Margaret Deland’s “The Iron Woman,” for example, is a companion picture of four young people, but with how great a difference! The new industrialism, the decline of a theology which is only a relic in the iron woman, Mrs. Maitland, the post-Victorian attitude toward sex and the family, suggest the vast change in the fashions of human thought in a half century; and this is no less convincing because the conclusions of Mrs. Deland’s characters are practically identical with those of Mrs. Stowe’s. With Mrs. Stowe marriage is a finality and sexual sin a damnation in the sight of God. With Mrs. Deland marriage is an expedient and a protection for the woman who may otherwise be abandoned, and sin is punished in remorse and loss of reputation. Mrs. Stowe is moved by the thought of hell; Mrs. Deland, by the possibility of Promethean tortures from within. And in the later book capital and labor loom up to afford the background supplied in the earlier story by the church and its communicants.
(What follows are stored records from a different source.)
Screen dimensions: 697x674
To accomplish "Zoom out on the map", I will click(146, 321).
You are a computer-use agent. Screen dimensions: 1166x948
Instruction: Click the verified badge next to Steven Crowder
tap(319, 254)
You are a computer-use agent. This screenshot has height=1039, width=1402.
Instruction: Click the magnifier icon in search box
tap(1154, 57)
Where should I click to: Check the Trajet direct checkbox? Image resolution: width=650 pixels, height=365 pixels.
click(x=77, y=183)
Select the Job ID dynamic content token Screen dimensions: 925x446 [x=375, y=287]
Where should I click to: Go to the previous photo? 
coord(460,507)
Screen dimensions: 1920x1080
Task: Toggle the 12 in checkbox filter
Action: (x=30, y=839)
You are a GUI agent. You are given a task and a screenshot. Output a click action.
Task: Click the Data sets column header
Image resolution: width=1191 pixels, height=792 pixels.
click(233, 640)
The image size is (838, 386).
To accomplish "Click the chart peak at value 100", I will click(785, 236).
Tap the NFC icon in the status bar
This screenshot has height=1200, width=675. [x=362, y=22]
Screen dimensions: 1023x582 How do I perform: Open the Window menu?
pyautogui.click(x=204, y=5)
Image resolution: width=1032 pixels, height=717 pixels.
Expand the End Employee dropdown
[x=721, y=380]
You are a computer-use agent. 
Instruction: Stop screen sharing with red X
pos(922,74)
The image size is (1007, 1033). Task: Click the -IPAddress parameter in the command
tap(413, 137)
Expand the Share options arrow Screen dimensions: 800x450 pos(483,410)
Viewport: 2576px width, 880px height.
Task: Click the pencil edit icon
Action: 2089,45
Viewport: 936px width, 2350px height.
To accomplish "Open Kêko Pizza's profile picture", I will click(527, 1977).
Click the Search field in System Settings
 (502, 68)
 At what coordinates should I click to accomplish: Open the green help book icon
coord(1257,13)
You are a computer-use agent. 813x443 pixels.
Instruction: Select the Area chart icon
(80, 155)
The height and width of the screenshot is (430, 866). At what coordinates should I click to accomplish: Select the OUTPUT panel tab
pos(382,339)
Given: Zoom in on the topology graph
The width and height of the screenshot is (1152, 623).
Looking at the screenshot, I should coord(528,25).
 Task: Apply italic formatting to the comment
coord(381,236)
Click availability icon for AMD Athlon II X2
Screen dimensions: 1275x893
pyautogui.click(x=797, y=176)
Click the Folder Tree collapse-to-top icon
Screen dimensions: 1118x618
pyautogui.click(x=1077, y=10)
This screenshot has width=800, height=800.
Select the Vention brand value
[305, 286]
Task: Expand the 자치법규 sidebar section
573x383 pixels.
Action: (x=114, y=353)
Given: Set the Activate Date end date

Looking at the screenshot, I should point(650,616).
In the quarter century remaining to her after the writing of “Oldtown Folks,” Mrs. Stowe’s life was a quiet fulfillment of her earlier career. From a Florida plantation on which she spent her winters she worked for the welfare of the negro and the upbuilding of the South. She labored as before in coöperation with the church, but her repugnance for the grimness of Calvinism had led her to become an Episcopalian. As a novelist she kept on in the exposition of New England and Northern life to the mild gratification of the reading public which she had already won—a reading public who enjoyed what Lowell almost too cleverly called “water gruel of fiction, thinned with sentiment and thickened with morality.” Her enduring fame will doubtless rest on the fact that she was a story-writer of moderate talent who in one memorable instance devoted her gift to the making of American history.

BOOK LIST

Harriet Beecher Stowe. Works. The writings of Harriet Beecher Stowe, with biographical introductions. 1899. 16 vols. These appeared in book form originally as follows: Mayflower, 1843; Uncle Tom’s Cabin, 1852; A Key to Uncle Tom’s Cabin, 1853; Sunny Memories of Foreign Lands, 1854; Dred, 1856; The Minister’s Wooing, 1859; The Pearl of Orr’s Island, 1862; Agnes of Sorrento, 1862; House and Home Papers, 1864; Little Foxes, 1865; Religious Poems, 1867; Queer Little People, 1867; The Chimney Corner, 1868; Oldtown Folks, 1869; Pink and White Tyranny, 1871; Oldtown Fireside Stories, 1871; My Wife and I, 1871; We and Our Neighbors, 1875; Poganuc People, 1878; A Dog’s Mission, 1881.

Biography and Criticism

The standard life is by Charles E. Stowe. 1890. The biographical introductions in the standard set are valuable.

Crowe, Martha Foote. Harriet Beecher Stowe. 1913.

Erskine, John. Leading American Novelists. 1910.

Fields, Mrs. Annie. Life and Letters of Harriet Beecher Stowe. 1897.